The headteacher of Bonnyrigg primary must wonder what she can do to keep people happy. If she has been a headteacher for a while, she will know that the answer is a resounding "you can't" and she may not be surprised at how her handling of a trivial matter has led to her being splashed across the media, accused of "political correctness gone mad".
At least the head's local authority rode to her support in double-quick time and in exemplary fashion.
The headteacher's "crime" was to listen to a concern expressed by some parents, then realising that she could resolve the difficulty without causing another one, she made a minor administrative change. The two primary 1 classes had been labelled "1A" and "1B". Straightforward? Well, no. Some parents of "1B" children thought the label suggested the class was inferior to "1A", despite knowing that the classes had been divided only by date of birth.
Sensibly, the headteacher thought to avoid further complaints by naming each class after its teacher's surname. So she had "1R" and "1P". Easy? That's what you'd think. Except in school, anything that looks easy has a nasty habit of coming back to kick you in the teeth.
In Bonnyrigg, at least one "angry" parent accused the headteacher of bowing to the dark forces of political correctness, while a representative of the Scottish Parent Teacher Council weighed in saying that the affair "has left me flabbergasted".
The Bonnyrigg story rang bells. My former school changed the naming of classes for the same reason as Bonnyrigg, except it was years ago and before people started running to newspapers when they disagree with a school decision.
Using the teacher's name is sensible - although it does require creative thinking in a year when the teachers' surnames begin with the same letter - because it cuts out possible perceptions of inferiority by parents. It might seem daft, but some of them do think like that, despite being too young to have had personal experience of streaming in their own primary schools - just as they are too young to have had "places" in class, but some still ask if their child is at the "top" of the class.
But the Bonnyrigg story rang a louder bell, one which proclaimed: "It's that time of year again."
Across the land, there are primary parents enjoying an upset about next year's arrangements and, no matter how hard a headteacher has tried to cover all the possible complaints, someone always takes pride in finding a new angle.

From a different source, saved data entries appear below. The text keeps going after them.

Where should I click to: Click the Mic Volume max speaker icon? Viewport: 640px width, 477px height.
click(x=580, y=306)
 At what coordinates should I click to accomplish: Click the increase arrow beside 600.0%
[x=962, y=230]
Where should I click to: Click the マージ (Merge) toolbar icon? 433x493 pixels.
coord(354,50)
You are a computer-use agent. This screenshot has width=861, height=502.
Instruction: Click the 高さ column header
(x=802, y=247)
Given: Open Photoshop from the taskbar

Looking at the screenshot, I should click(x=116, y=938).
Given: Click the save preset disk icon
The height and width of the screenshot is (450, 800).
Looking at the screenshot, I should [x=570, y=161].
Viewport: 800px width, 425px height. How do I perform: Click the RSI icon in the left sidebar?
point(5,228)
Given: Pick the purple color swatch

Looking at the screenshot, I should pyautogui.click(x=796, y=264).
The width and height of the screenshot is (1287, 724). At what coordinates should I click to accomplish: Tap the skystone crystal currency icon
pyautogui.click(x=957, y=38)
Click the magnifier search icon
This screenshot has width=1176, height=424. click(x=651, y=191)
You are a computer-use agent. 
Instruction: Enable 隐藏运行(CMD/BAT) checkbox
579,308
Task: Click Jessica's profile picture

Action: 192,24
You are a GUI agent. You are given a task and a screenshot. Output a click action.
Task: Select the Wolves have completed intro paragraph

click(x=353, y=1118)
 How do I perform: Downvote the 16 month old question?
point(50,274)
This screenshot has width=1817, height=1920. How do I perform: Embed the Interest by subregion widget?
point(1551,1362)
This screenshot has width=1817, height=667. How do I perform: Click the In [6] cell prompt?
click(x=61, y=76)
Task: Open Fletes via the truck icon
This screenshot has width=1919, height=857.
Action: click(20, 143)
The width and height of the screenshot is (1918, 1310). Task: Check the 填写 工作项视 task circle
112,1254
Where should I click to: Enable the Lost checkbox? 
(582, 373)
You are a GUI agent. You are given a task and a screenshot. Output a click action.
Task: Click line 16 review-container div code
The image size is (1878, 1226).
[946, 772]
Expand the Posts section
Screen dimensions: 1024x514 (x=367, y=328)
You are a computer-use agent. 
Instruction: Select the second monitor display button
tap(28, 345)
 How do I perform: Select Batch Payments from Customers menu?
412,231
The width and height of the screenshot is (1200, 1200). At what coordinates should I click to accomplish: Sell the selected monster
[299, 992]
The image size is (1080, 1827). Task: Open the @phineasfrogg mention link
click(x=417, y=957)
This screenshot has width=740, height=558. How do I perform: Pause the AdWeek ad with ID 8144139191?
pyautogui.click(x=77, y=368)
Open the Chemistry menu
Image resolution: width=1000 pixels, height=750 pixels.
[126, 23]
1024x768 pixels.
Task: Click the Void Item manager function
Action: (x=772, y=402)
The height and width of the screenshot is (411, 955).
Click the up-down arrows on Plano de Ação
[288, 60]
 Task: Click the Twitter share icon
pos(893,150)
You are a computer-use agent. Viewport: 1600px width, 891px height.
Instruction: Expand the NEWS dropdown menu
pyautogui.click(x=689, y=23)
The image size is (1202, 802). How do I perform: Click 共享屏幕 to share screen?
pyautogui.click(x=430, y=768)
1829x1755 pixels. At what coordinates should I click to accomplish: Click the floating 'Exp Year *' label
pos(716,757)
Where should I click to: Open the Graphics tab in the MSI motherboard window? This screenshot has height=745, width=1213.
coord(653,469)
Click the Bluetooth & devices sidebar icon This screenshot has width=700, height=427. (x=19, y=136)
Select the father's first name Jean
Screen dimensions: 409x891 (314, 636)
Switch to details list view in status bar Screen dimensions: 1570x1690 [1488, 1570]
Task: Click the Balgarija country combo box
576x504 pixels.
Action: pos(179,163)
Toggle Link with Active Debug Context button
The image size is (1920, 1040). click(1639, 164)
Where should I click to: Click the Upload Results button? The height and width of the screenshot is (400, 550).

The biggest bugbear is the separation of friends. This can be quoted at any stage from nursery into primary 1, whenever composite classes need to be constructed or deconstructed, or from primary 7 into S1. You would think the latter is the responsibility of the secondary school, but conspiracy theorists will blame you, especially since you are easier to reach than a secondary head.
Any change relating to friends highlights the children who hold special power over their parents. The child who, when informed of arrangements for the new year, leaves school at 3.30pm and returns with a parent intent on negotiation - or worse, at 3.32pm - is a powerful child indeed. Take care or you start to feel sorry for the parent.
If you have been so misguided as to have moved friends around and then placed some of the children in a composite class, it is advisable to dive for cover. You may have the best educational reasons in the world for your actions but no one is interested because, again, some parents will play the inferiority card.
Probably, the Bonnyrigg story is being stirred by one or two noisy individuals. They are mistaken but the headteacher is right to change the class labels. Her decision doesn't detract from any child's well-being and it's one less grievance at this time of year. She'll have others before the term's over.
Brian Toner is a former primary headteacher.